More Australians are calling for commercial surrogacy to become legal and accessible, according to a new study.
The online survey, published in the Australian and New Zealand Journal of Obstetrics and Gynaecology, showed that 60 per cent of people were overwhelmingly supportive of new laws to be introduced for families, irrespective of their marital status or sexuality.
Groups like Surrogacy Australia are campaigning on behalf of many would-be parents who have exhausted all their options and need a better framework for surrogacy to be created.
They’re asking the government to improve upon the current laws that only allows for ‘altruistic’ (or non-paid) surrogacy arrangements.
Under current legislation - which differs between states - any woman who carries a baby for another woman can only be reimbursed for her medical costs and expenses. This means women looking for a surrogate must rely upon the generosity of the carrier.
The result is only a few babies a year born through Australia’s surrogacy laws - prompting many desperate couples to head overseas to Bali or Cambodia in search of a gestational carrier.

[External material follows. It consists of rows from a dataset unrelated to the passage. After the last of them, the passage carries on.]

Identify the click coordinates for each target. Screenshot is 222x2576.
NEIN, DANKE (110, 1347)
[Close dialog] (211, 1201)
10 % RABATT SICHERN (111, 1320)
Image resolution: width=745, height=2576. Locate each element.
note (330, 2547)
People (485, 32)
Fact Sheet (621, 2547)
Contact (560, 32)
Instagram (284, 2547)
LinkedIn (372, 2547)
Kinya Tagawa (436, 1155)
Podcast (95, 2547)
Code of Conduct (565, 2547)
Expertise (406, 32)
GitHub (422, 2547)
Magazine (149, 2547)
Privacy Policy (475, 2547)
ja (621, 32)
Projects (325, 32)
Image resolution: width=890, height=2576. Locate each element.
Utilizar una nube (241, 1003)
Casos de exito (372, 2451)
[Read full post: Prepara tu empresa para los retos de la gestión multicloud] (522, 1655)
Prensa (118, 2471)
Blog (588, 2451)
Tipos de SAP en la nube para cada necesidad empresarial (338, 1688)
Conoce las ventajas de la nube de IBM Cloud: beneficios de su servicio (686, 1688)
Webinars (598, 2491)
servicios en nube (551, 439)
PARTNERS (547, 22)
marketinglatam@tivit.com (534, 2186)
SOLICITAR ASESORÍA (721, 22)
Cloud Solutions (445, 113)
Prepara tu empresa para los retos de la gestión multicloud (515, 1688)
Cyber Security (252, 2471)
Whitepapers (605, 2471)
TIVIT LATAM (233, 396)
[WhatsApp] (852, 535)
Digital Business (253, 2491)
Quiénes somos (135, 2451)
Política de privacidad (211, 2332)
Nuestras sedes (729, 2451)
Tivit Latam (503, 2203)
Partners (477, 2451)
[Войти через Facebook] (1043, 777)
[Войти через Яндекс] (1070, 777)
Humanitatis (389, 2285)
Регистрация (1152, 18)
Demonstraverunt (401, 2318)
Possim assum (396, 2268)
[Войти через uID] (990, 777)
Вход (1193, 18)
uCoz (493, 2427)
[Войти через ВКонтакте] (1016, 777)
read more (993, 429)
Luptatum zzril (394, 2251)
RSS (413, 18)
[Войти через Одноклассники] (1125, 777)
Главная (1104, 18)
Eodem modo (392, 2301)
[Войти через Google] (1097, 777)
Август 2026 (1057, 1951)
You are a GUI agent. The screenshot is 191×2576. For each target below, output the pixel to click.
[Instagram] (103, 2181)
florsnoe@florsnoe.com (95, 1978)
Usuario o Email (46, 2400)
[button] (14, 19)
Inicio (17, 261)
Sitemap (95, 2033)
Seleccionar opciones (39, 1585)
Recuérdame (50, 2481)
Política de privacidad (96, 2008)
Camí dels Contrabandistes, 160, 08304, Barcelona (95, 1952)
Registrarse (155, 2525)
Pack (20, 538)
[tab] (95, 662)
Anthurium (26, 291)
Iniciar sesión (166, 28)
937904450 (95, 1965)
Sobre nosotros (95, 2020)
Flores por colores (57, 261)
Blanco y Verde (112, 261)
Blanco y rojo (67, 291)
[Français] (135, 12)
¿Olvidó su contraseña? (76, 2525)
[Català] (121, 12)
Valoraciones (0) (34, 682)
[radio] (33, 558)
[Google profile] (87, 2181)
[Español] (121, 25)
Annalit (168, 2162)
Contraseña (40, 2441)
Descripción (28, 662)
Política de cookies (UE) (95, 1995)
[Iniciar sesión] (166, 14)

The study also found broad support for a fee of around $10 - $15k to be paid to potential surrogates, the idea being its enough to incentivise the scheme without creating potential profit-chasing.
Australian-based surrogacy rights groups highlight the recent controversy of Baby Gammy, the arrest of the Australian, who allegedly set up a surrogacy business in Cambodia, Tammy Davis-Charles and the fear that many families who have used overseas surrogate mothers in places such as India and Thailand could now be charged with people trafficking.